4.1 EM Algorithm for Exponential Families

Data that are generated from a regular exponential family distribution have a density that takes the form \[ g(x\mid\theta) = h(x) \exp(\theta^\prime t(x))/a(\theta). \] where \(\theta\) is the canonical parameter and \(t(x)\) is the vector of sufficient statistics. When thinking about the EM algorithm, the idea scenario is that the complete data density can be written as an exponential family.
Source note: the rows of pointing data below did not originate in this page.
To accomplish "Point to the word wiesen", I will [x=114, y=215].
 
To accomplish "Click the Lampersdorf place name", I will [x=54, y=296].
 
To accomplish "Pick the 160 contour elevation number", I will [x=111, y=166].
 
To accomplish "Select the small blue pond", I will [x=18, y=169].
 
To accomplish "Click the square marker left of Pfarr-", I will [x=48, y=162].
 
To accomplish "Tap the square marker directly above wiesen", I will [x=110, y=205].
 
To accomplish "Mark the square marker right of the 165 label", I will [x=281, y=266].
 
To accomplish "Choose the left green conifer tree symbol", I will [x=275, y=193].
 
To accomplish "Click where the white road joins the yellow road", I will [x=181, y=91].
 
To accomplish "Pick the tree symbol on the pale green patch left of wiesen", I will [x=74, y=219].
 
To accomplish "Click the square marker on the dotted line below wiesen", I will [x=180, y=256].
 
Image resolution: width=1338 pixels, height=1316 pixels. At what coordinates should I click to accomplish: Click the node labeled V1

In that case, for the E-step, if \(y\) represents the observed component of the complete data, we can write \[\begin{eqnarray*} Q(\theta\mid\theta_0) & = & \mathbb{E}[\log g(x\mid\theta)\mid y, \theta_0]\\ & = & \log h(x)-\theta^\prime \mathbb{E}[t(x)\mid y, \theta_0] - \log a(\theta) \end{eqnarray*}\] (Note: We can ignore the \(h(x)\) term because it does not involve the \(\theta\) parameter.) In order to maximize this function with respect to \(\theta\), we can take the derivative and set it equal to zero, \[ Q^\prime(\theta\mid\theta_0) = \mathbb{E}[t(x)\mid y,\theta_0] - \mathbb{E}_\theta[t(x)] = 0. \] Hence, for exponential family distributions, executing the M-step is equivalent to setting \[ \mathbb{E}[t(x)\mid y,\theta_0] = \mathbb{E}_\theta[t(x)] \] where \(\mathbb{E}_\theta[t(x)]\) is the unconditional expectation of the complete data and \(\mathbb{E}[t(x)\mid y,\theta_0]\) is the conditional expectation of the missing data, given the observed data.